How it works

Web Page Scraping works directly on the current page: open the panel, click elements to create columns, and export the generated table as CSV.

Step 1: Install and open a supported page

Install Web Page Scraping, then open the page you want to extract from. The extension only runs on regular http(s) pages and works best on repeated layouts (cards, rows, list items).

Step 2: Open the panel

Click the extension icon in the browser toolbar. A floating panel appears in the bottom-right corner with two sections: Columns and Table.

Web Page Scraping extension icon in the Chrome toolbar
Search results with the floating panel highlighted and a curved arrow pointing at it.
Sample search results with the panel open: Columns and Table.

Step 3: Pick columns by clicking page elements

Click an element on the page (for example product title, price, or rating). The extension highlights similar elements and adds them as one column. Repeat this for every field you want in the output table.

Results with highlights; target title link is boxed with a curved arrow.
Picking one field (e.g. a product title) adds a full column of matching elements.

Step 4: Adjust and refresh when needed

You can remove a picked column from the Columns list, by right-clicking a highlighted element, or by clicking an already highlighted element again.

Refresh table is important when the page grows after you first built the table—for example infinite scroll or “load more” blocks that add more cards or rows. Those new elements were not in the DOM when you picked columns, so the extension does not automatically include them. Scroll (or otherwise load) the extra items, then click Refresh table so the preview and CSV match everything currently on the page.

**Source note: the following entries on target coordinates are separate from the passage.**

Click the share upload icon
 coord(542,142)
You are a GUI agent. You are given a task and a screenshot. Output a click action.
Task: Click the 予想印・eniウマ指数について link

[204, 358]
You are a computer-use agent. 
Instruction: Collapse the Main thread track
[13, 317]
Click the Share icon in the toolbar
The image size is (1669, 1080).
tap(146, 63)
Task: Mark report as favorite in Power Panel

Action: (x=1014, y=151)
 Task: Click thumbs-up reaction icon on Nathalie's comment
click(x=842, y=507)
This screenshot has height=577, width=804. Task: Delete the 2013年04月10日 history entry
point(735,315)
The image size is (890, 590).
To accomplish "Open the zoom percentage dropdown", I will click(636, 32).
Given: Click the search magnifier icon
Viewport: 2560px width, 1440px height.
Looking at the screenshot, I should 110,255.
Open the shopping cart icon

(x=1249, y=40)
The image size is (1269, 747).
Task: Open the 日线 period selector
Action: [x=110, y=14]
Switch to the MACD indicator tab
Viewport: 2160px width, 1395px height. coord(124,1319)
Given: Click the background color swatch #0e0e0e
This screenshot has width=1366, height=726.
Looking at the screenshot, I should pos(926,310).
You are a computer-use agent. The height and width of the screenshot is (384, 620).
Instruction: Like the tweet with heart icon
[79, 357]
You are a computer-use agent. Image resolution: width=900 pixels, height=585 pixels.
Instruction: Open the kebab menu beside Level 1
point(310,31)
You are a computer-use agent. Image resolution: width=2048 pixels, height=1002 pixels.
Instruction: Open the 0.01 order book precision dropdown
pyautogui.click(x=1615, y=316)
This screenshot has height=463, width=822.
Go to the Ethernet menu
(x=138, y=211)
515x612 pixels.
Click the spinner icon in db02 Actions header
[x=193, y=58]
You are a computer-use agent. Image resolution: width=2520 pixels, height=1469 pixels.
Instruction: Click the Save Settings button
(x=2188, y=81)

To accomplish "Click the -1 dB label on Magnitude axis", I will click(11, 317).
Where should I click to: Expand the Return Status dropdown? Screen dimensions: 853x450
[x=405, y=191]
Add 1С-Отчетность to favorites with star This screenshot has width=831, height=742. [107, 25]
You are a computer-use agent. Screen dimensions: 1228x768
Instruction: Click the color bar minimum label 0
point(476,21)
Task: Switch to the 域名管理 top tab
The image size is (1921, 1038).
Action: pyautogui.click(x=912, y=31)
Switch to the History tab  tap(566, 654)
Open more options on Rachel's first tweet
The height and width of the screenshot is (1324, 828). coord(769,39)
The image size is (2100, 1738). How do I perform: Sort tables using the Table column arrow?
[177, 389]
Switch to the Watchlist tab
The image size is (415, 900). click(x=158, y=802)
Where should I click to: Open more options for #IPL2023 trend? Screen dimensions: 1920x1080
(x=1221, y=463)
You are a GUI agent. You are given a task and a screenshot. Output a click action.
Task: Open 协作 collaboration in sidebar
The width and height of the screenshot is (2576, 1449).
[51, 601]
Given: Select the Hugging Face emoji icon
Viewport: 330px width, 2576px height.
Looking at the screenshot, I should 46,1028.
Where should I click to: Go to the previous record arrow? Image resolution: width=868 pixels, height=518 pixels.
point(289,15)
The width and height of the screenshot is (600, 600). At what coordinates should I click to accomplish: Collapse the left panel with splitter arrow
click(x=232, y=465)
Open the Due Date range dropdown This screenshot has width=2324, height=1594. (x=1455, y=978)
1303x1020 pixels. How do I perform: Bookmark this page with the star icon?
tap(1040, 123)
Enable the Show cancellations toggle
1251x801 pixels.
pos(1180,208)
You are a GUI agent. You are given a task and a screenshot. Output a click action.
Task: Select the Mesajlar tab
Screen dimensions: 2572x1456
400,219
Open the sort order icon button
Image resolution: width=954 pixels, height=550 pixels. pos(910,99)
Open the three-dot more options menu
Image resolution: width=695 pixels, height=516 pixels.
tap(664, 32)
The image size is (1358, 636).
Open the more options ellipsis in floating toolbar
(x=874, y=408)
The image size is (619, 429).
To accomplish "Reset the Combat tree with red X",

The same applies if lazy-loaded chunks replace or shift content: refresh re-reads the live DOM so row counts and cell text stay accurate.

Panel table area with highlight and curved arrow pointing at the Refresh table control.
After loading more results by scrolling, use Refresh table so new items appear in the grid.

Step 5: Export CSV

Review aligned rows in Table, then export with Copy CSV or Save CSV. Saved files use the default name table-results.csv.

Panel showing the results table; Save CSV is highlighted with a curved arrow.
Export with Copy CSV or Save CSV when the preview looks correct.

What the algorithm does

The extension keeps the flow user-driven and uses structural matching to build rows from your picks:

  • The first successful pick sets a repeating container fingerprint for the page.
  • Each next click is converted into a structural relation from container to target element.
  • That relation is replayed across matching containers to produce a full column.
  • The Table aligns columns by DOM order to produce row-like output.
  • CSV is generated from the current live DOM so refresh reflects current page content.

Tips for best results

  • Finance and legal news: Pick headline first, then snippet and source link to create clean article rows.
  • Search results: Pick title, URL, and snippet as separate columns for query exports.
  • Product pages: Pick title and price first, then optional rating/review count columns.
  • If a click shows no useful matches, choose a more specific element inside one repeated card/row.

Limitations

http(s) pages only: The panel will not inject on Chrome internal pages, extension pages, or the Chrome Web Store.

Current page scope: There is no auto-pagination or auto-scroll extraction. Scroll/load data first, then use refresh.

Text-focused cells: Exports are CSV text values from matched elements. Binary assets are not exported directly.

No iframes: Content inside iframes is not captured.

Troubleshooting

  • Panel does not open: verify the page URL starts with http:// or https://.
  • Wrong elements highlighted: click a deeper element inside one repeated card/row to improve matching.
  • Table looks stale: click Refresh table after lazy-loaded content appears.
  • Need support: use Report error in the panel footer to send a structured report.

Roadmap

We plan to add JSON export, an API, and MCP (Model Context Protocol) integration so self-hosted bots and local LLMs can request structured data without manual browser steps.